Watching pundits call for us to unite as a nation under Trump did nothing to calm me down. How can I be expected to join hands with a man who mocked a disabled reporter and has been sued on more than a handful of occasions for refusing to comply with the Americans With Disabilities Act?
Because I use a wheelchair, people regularly assume that I am uneducated and living on public assistance. They offer to pray for me to be healed. Some strangers even place money in my hands when they pass me on the street. Trump has only encouraged these people – the people who would never assume that I have a bachelor’s degree and am gainfully employed. They wouldn’t believe that I was named among the top 10 most influential college women in the United States, have interned at the White House and founded a nonprofit, which I’ve been running since I was 19 years old.
Unlike many Trump voters, I’m also a dedicated Obama supporter. I am where I am, in large part, because of our 44th president. Rewind to Sept. 27, 2007, when I waited with my two best friends to hear Senator Obama from Illinois speak. I listened to his voice echo through the crowd as he made a staunch commitment to act to change America’s health care system. He would work to eliminate discrimination against those with preexisting medical conditions, he said – and that is what he has done. He inspired me to become an activist and to dedicate my life to public service.
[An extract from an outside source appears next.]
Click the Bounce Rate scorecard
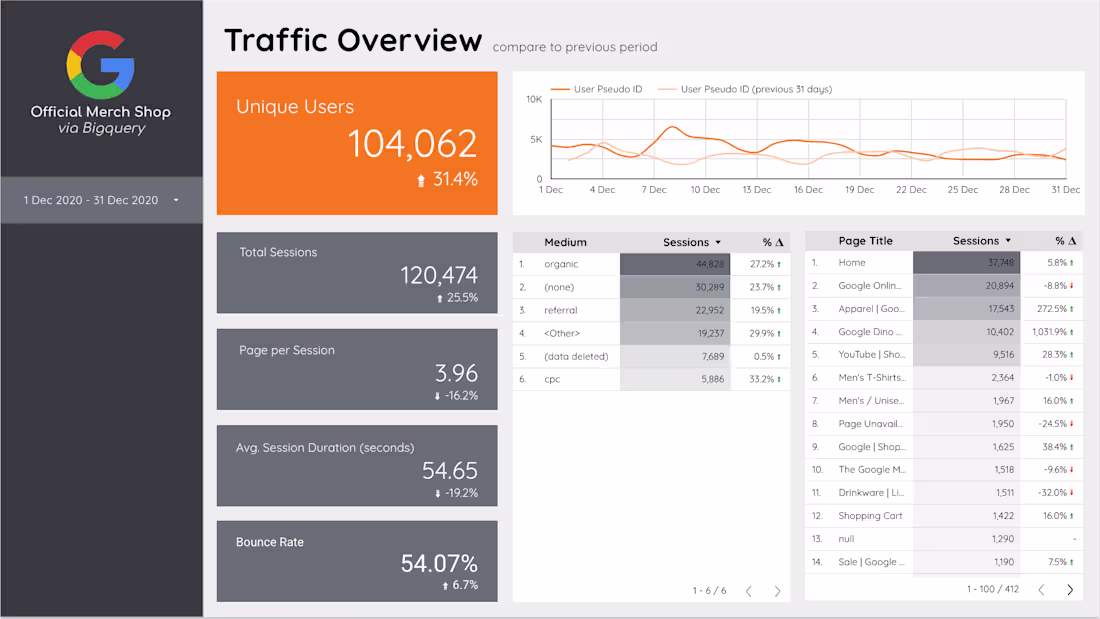The width and height of the screenshot is (1100, 619). tap(357, 561)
In the spring of 2010, I applied for and was accepted into the White House Internship Program. Until then, I never thought a Black girl from Prince George’s County, MD would be rolling through the White House in a wheelchair in any other context than a tour. And when President Obama issued executive orders to increase the hiring of people with disabilities and lessen discrimination, he gave so many of us hope. As a result of his administration’s work, my stellar résumé proved enough to land a federal job after graduation.
The federal government is the one of the few employers to mandate affirmative action for people with disabilities, and as a professional among the 11 percent of disabled Americans who are college-educated and part of the American workforce, I take great pride in my ability to provide for myself. I also greatly fear being stripped of that ability should Trump’s Administration eliminate these protections. He does not appear to see the value of social security, Obamacare, medicare, and medicaid.
My fear is further fueled by Trump’s blatant misunderstanding of and disregard for affirmative action. Case in point: “A well-educated Black has a tremendous advantage over a well-educated White in terms of the job market,” Trump said in 1991. “If I was starting off today, I would love to be a well-educated Black, because I really do believe they have the actual advantage today.”
Knowing that the White House will soon be occupied by someone with a track record of openly discriminating against marginalized populations makes me feel sick.
I fear for the day that my disabled friends, colleagues, and I become infinitely more vulnerable. I fear that it will come at all, and I fear that it will come entirely too soon.